Jakarta, Aktual.co — Pemerintah Indonesia memastikan diri untuk bergabung dengan Asian Infrastructure Investment Bank (AIIB) yang diprakarsai pemerintah Tiongkok. Hal itu disampaikan oleh Menteri Keuangan, Bambang Brodjonegoro.

“Sudah, itu sudah ditandatangani. Kita resmi ikut AIIB,” ujar Bambang di Hotel Kempinski Jakarta, Kamis (11/12).

Dalam keikutsertaannya pada AIIB, Indonesia memberikan sejumlah persyaratan kepada Tiongkok yang menjadi pemegang saham terbesar di bank yang kerap disebut saingan dari World Bank, Asian Development Bank (ADB), dan International Monetary Fund (IMF) tersebut.

“Pertama, kita harapkan regional head­quarter-nya ada di Indonesia. Presiden juga mengharapkan direksi utamanya menyertakan pejabat dari Indonesia. Itu yang akan diperjuangkan,” kata Menko Perekonomian, Sofyan Djalil.

Lebih lanjut dikatakan Sofyan, dengan bergabungnya Indonesia ke AIIB akan menumbuhkan infrastruktur di tanah air. Selain itu, modal dasar AIIB juga sangat besar yakni USD100 miliar, namun setengahnya berasal dari kantong Tiongkok

“Untuk mendapatkan pinjaman dari AIIB, kita harus bersaing dengan negara-negara lain yang sudah bergabung lebih dulu di sana. Tapi ini kan alternatif pembiayaan disamping pinjaman dari World Bank dan ADB,” pungkasnya..

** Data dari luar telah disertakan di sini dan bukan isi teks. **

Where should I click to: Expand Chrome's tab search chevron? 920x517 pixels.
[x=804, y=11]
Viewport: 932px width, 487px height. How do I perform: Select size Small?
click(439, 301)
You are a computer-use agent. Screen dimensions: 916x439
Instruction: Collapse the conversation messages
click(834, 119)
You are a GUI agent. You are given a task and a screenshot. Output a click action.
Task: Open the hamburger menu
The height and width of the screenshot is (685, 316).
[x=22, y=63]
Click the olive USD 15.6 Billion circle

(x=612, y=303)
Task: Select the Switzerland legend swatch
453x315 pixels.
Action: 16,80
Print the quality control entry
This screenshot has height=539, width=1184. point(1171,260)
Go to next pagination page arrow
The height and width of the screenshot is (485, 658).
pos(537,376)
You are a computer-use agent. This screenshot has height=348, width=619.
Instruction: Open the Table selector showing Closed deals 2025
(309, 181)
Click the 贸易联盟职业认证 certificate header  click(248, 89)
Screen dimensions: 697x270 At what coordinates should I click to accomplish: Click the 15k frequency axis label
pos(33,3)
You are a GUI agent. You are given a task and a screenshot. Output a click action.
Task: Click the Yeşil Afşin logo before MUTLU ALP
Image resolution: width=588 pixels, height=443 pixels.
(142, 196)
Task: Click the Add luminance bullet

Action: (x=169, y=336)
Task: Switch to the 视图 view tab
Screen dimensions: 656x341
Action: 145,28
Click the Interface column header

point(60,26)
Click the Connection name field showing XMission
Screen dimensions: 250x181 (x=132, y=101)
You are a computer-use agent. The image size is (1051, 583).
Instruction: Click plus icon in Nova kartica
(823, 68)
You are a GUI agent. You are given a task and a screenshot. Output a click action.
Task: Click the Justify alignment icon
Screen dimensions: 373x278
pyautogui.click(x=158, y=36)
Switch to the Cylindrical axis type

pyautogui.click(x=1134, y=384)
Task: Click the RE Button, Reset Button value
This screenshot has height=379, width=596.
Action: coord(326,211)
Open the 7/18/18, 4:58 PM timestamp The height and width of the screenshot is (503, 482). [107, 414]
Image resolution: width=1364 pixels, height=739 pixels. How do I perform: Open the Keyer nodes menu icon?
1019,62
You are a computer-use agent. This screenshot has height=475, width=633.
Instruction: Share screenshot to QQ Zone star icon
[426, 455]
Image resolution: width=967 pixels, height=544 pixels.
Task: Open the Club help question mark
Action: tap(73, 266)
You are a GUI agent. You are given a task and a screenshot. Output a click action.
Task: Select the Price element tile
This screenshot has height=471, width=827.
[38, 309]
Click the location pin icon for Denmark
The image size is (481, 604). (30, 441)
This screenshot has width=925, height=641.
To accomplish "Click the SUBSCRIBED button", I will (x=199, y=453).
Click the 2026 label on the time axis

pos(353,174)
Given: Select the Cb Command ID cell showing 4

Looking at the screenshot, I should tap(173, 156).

Sebelumnya, Presiden Jokowi menginginkan AIIB berkantor di Indonesia. Dengan begitu, menurut dia, akan ada aliran dana yang masuk ke Indonesia.

“Saya juga meminta AIIB kantornya harus di Indonesia. Mengapa? Ya berarti ada aliran uang masuk ke kami sehingga pembiayaan-pembiayaan infrastruktur jangka panjang ada dananya, ada uangnya, karena itu menjadi rebutan hampir 20 negara,” tutur Jokowi di Beijing.

Untuk diketahui, AIIB merupakan prakarsa Tiongkok untuk memecah kelambanan dalam pembangunan infrastruktur di Asia Pasifik. Sejalan dengan hal tersebut, Indonesia memang memerlukan dana yang besar untuk membuat infrastruktur. Dana tersebut tak bisa seluruhnya mengandalkan APBN karena jumlahnya terbatas.

Namun, banyak pihak yang menyayangkan keikutsertaan Indonesia dalam AIIB. Pasalnya, lembaga pembiayaan infrastruktur yang ada saat ini sudah cukup banyak dan keikutsertaan Indonesia pada AIIB dinilai bukanlah hal yang mendesak  Dengan adanya lembaga baru, dikhawatirkan pengembalian pinjaman tersebut akan memberatkan Indonesia.